▶ LISTA DE TAREFAS
1 > De acordo com o trecho selecionado, em que data Caniggia estreou no time principal?
2 > Imprima, do trecho selecionado, tudo o que vai de "Natural de Henderson, cidadezinha" até "como explicamos aqui.".
═════ TRECHO SELECIONADO
Um dos mais queridos ídolos do futebol argentino hoje chega ao meio século. Trata-se de Claudio Paul Caniggia, um dos jogadores mais carismáticos e populares a ter envergado a camisa alviceleste, onde foi mais indiscutível do que nos dois maiores clubes argentinos, em ambos os quais também atuou. Vale atualizar esta nota publicada há quase cinco anos sobre El Pájaro.

Natural de Henderson, cidadezinha rural do centro-oeste da província de Buenos Aires, não era exatamente feliz em casa: “a mãe, que Deus a tenha na glória, me dizia que era incrível, porque comigo era um cara extrovertido, brincalhão”, relatou Pedro Troglio, colega da Copa 1990 que o conhece desde os 12 anos, dos juvenis do River – onde surgiu ao futebol, levado por um certo Sr. Jaimerena que participava da torcida organizada do River em Henderson. Com medalhas em competições locais de atletismo entre 100 e 1500 metros, estreou no time principal em 15 de dezembro de 1985, em um 3-0 no Unión, justamente no período que culminaria no ano mais mágico da instituição: em 1986, ela foi campeã argentina depois de cinco anos (por aquela temporada de 1985-86), e, pela primeira vez, da Libertadores e da Intercontinental. Objetivamente, foi como um Santos de Pelé, como explicamos aqui.
══════════
═════ LINHAS DE DADOS
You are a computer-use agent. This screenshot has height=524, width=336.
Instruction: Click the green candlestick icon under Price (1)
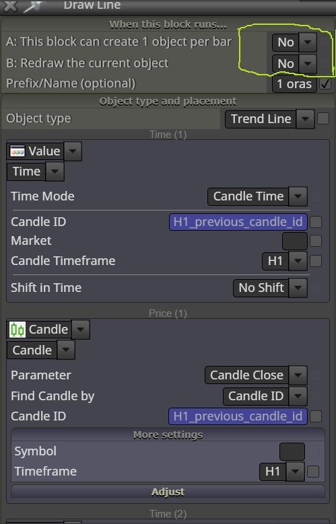point(17,330)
══════════
▶ RESPOSTAS
1 > Em 15 de dezembro de 1985.

2 >
Natural de Henderson, cidadezinha rural do centro-oeste da província de Buenos Aires, não era exatamente feliz em casa: “a mãe, que Deus a tenha na glória, me dizia que era incrível, porque comigo era um cara extrovertido, brincalhão”, relatou Pedro Troglio, colega da Copa 1990 que o conhece desde os 12 anos, dos juvenis do River – onde surgiu ao futebol, levado por um certo Sr. Jaimerena que participava da torcida organizada do River em Henderson. Com medalhas em competições locais de atletismo entre 100 e 1500 metros, estreou no time principal em 15 de dezembro de 1985, em um 3-0 no Unión, justamente no período que culminaria no ano mais mágico da instituição: em 1986, ela foi campeã argentina depois de cinco anos (por aquela temporada de 1985-86), e, pela primeira vez, da Libertadores e da Intercontinental. Objetivamente, foi como um Santos de Pelé, como explicamos aqui.